Deutsche Bank Türkiye economist Yiğit Onay evaluated the government’s newly announced Medium-Term Program (OVP) on Bloomberg HT, noting that while the plan outlines a lower growth trajectory and falling inflation expectations, some targets remain overly optimistic beyond 2026.


Growth and Inflation Forecasts: Close to Deutsche Bank’s Projections

Onay said that the OVP’s 3.3% growth forecast for 2025 and 3.8% for 2026 align with Deutsche Bank’s internal estimates. He also highlighted the government’s inflation goal of 28.5% by the end of 2025, slightly below the Central Bank of Türkiye’s (TCMB) upper projection band of 29% and Deutsche Bank’s own forecast of 29.5%.

“The program suggests a scenario where the economy won’t be overstimulated, but also won’t be sharply slowed down. However, the inflation targets for 2026 and beyond appear somewhat optimistic,” Onay noted.


Rate Cuts on the Horizon

Onay expects the TCMB to deliver a 200 basis point rate cut this week, lowering the policy rate closer to 41%. Deutsche Bank’s year-end forecast is 37%.

“Considering stronger-than-expected growth and inflation data along with domestic political developments, we think the TCMB will proceed cautiously with a 200 basis point cut. A 250–300 basis point reduction cannot be ruled out,” Onay said, pointing to comments by TCMB Governor Fatih Karahan that reinforced expectations of easing.
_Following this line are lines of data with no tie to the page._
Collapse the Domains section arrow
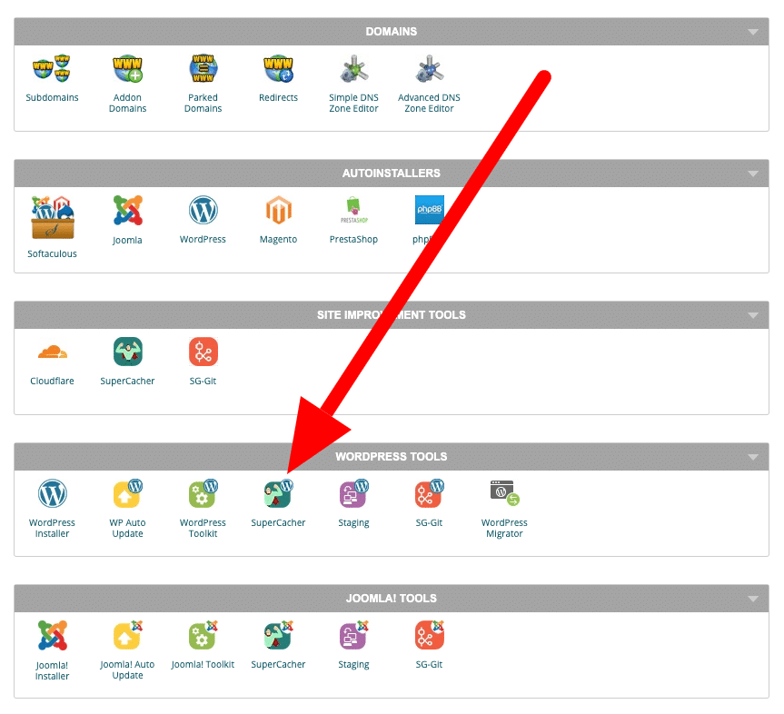The width and height of the screenshot is (784, 714). tap(752, 32)
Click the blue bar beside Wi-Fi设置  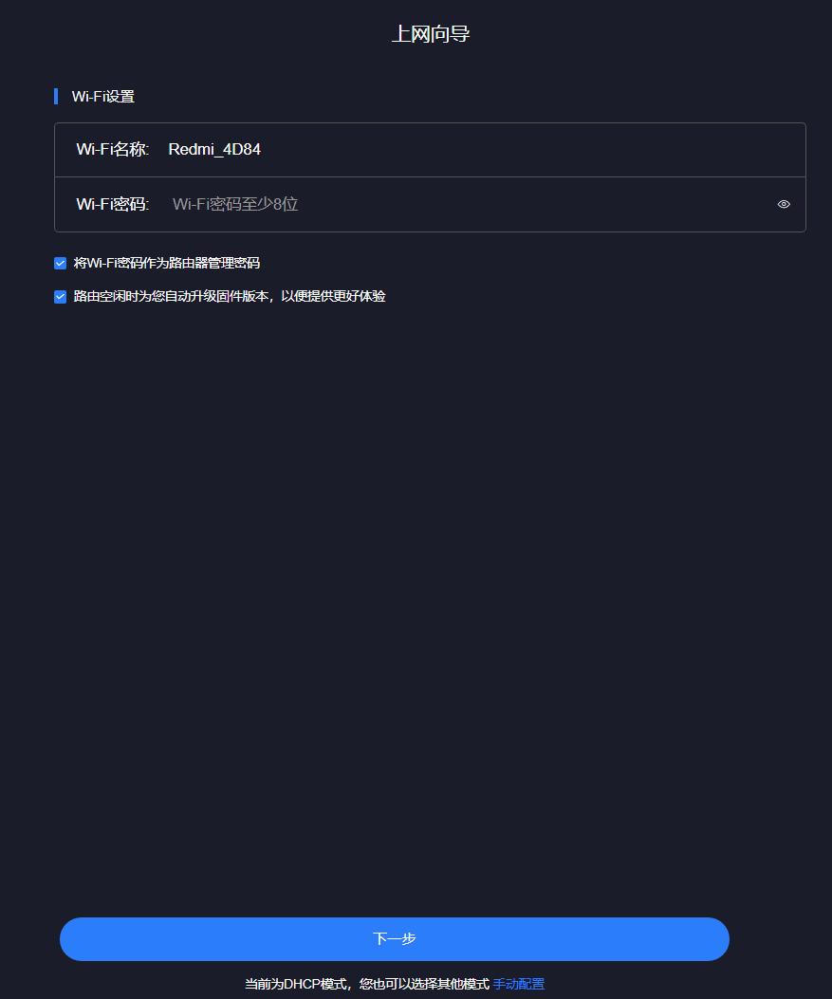click(56, 96)
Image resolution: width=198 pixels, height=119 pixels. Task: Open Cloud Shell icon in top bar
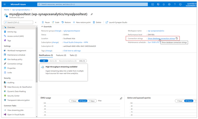tap(153, 4)
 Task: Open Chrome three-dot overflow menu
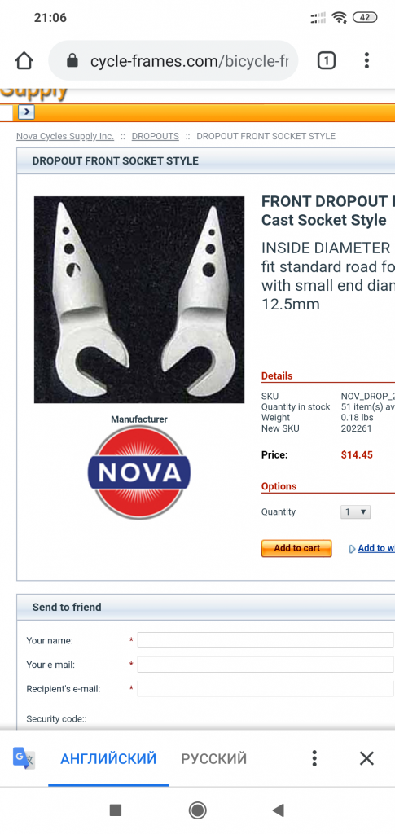pyautogui.click(x=366, y=60)
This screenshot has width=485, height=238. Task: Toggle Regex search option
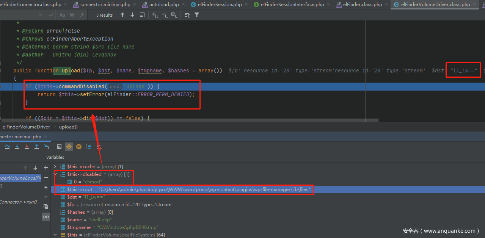click(82, 15)
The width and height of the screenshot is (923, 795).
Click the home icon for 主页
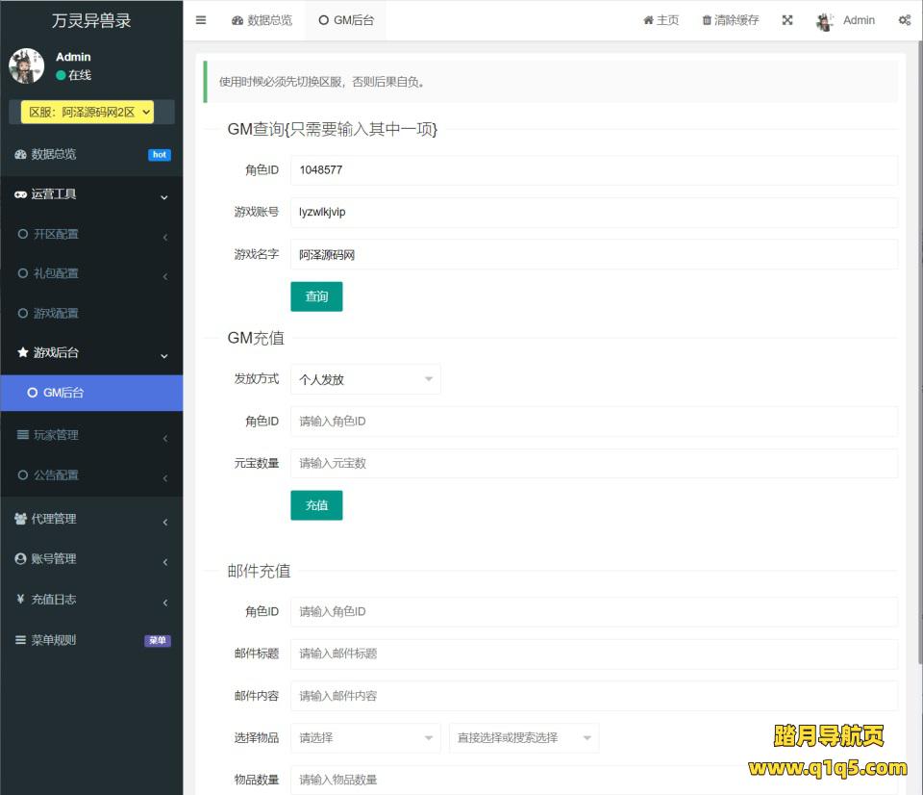[649, 20]
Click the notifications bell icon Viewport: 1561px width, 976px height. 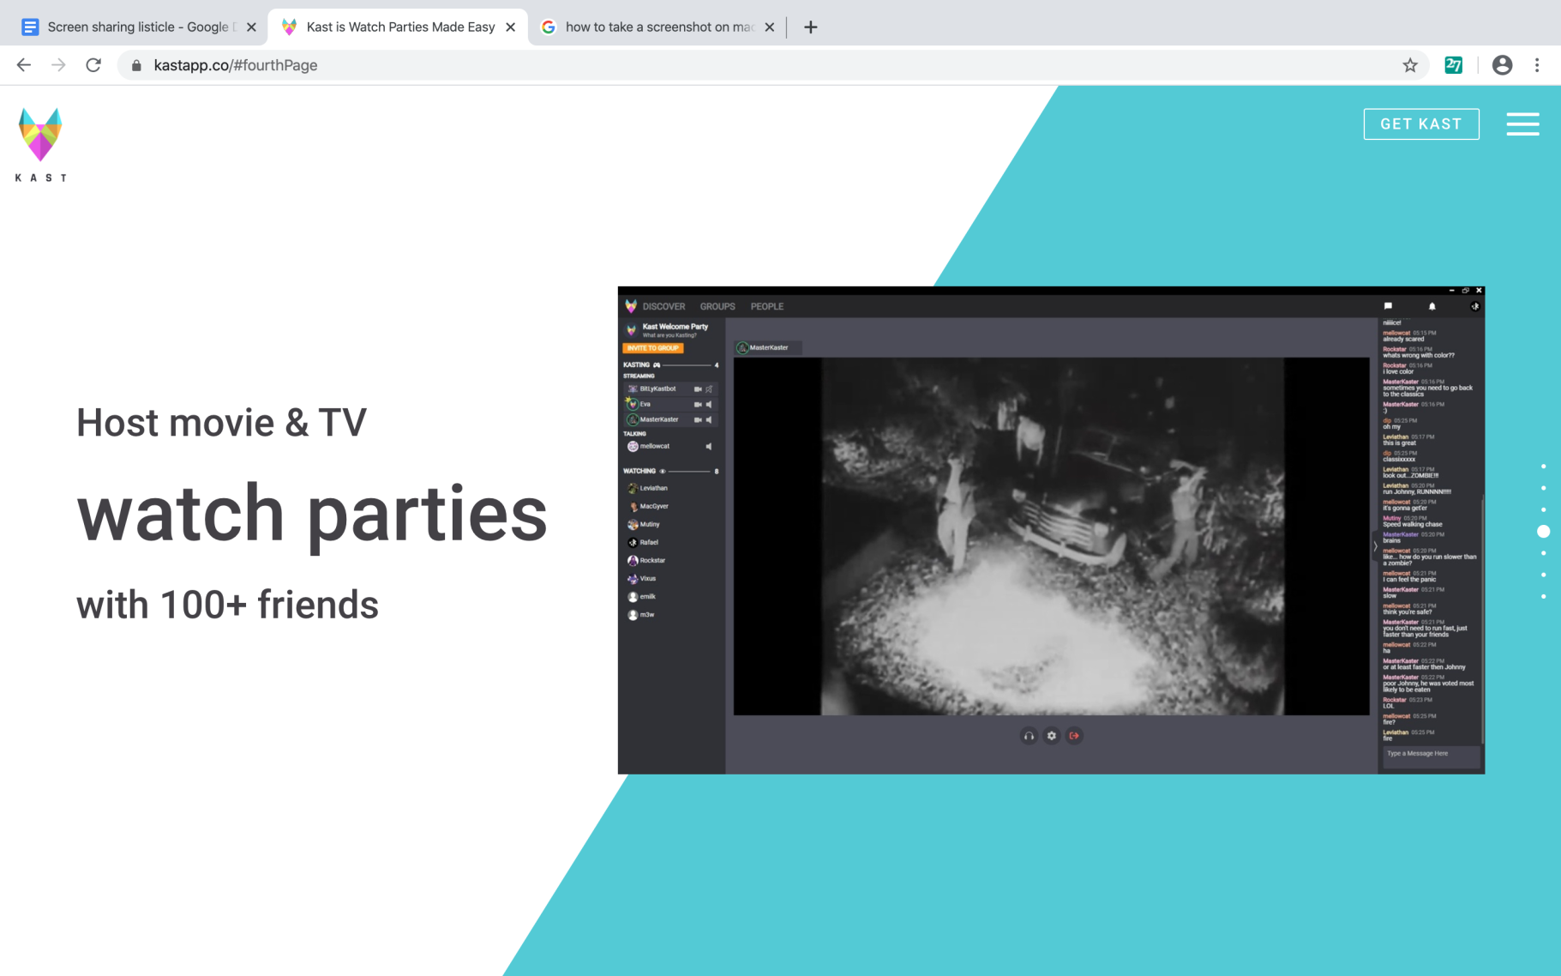1432,306
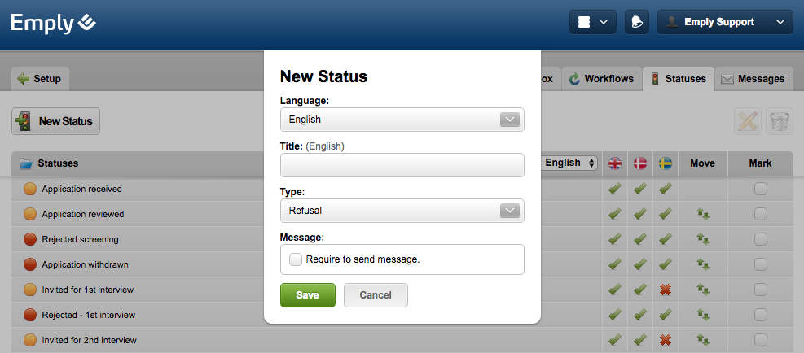
Task: Click red cross in Invited for 1st interview row
Action: click(x=666, y=290)
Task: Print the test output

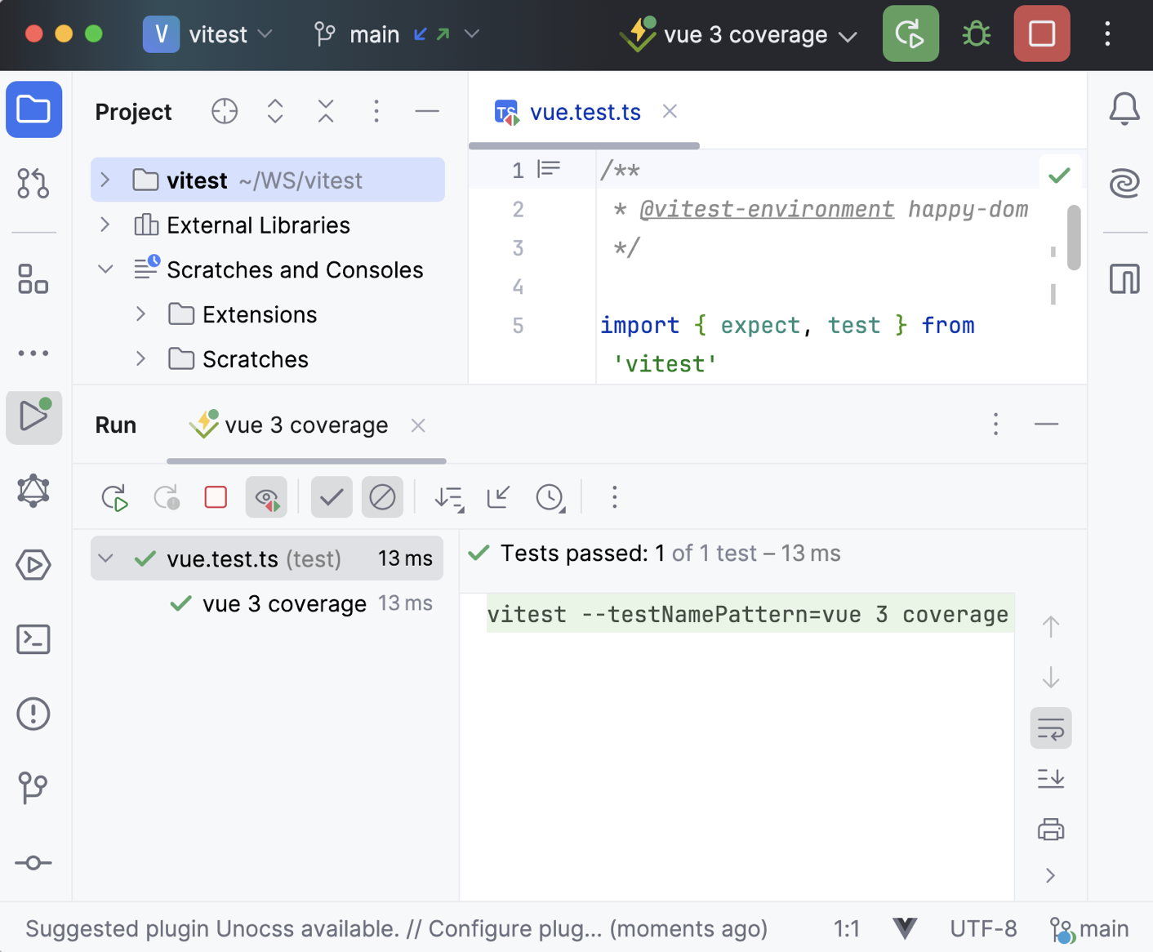Action: [1050, 829]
Inflation Outlook: Low Risk of Stagnation at 30%

Onay argued that the risk of inflation remaining stuck around the 30% level is limited. He cited several supportive factors:

  • Currency stability,

  • Moderating wage pressures,

  • Weaker domestic demand,

  • Gradual improvement in inflation expectations.

He added:

“As long as policy commitment continues, we see little risk of inflation being trapped at 30%. The pace at which inflation approaches 20% in 2026 will be critical. The 20% mark is an important threshold in terms of inflation stickiness and expectations.”


Currency Stability Hinges on Capital Flows

Onay stressed that exchange rate stability is central to achieving the OVP’s macroeconomic framework.

  • The TCMB has succeeded in curbing domestic demand for FX, but sustaining this will be harder given current dollar levels.

  • Carry trade inflows appear to be nearing their limits, and without flexibility, additional flows are unlikely.

  • Direct foreign investment (FDI) is now the most crucial source of financing, yet inflows so far in 2025 have been limited.

“In this environment, keeping the current account deficit limited is essential for currency stability. This is only possible through tight monetary policy, controlled domestic demand, and maintaining confidence in the Turkish lira,” Onay concluded.


Key Takeaways

  • Growth: OVP targets of 3.3% (2025) and 3.8% (2026) broadly match Deutsche Bank’s forecasts.

  • Inflation: End-2025 goal of 28.5% slightly below TCMB and Deutsche Bank projections; 2026 targets seen as too optimistic.

  • Policy rates: 200 bps cut likely this week, with potential for up to 300 bps.

  • Currency stability: Sustaining FX balance hinges on limiting the current account deficit and attracting FDI.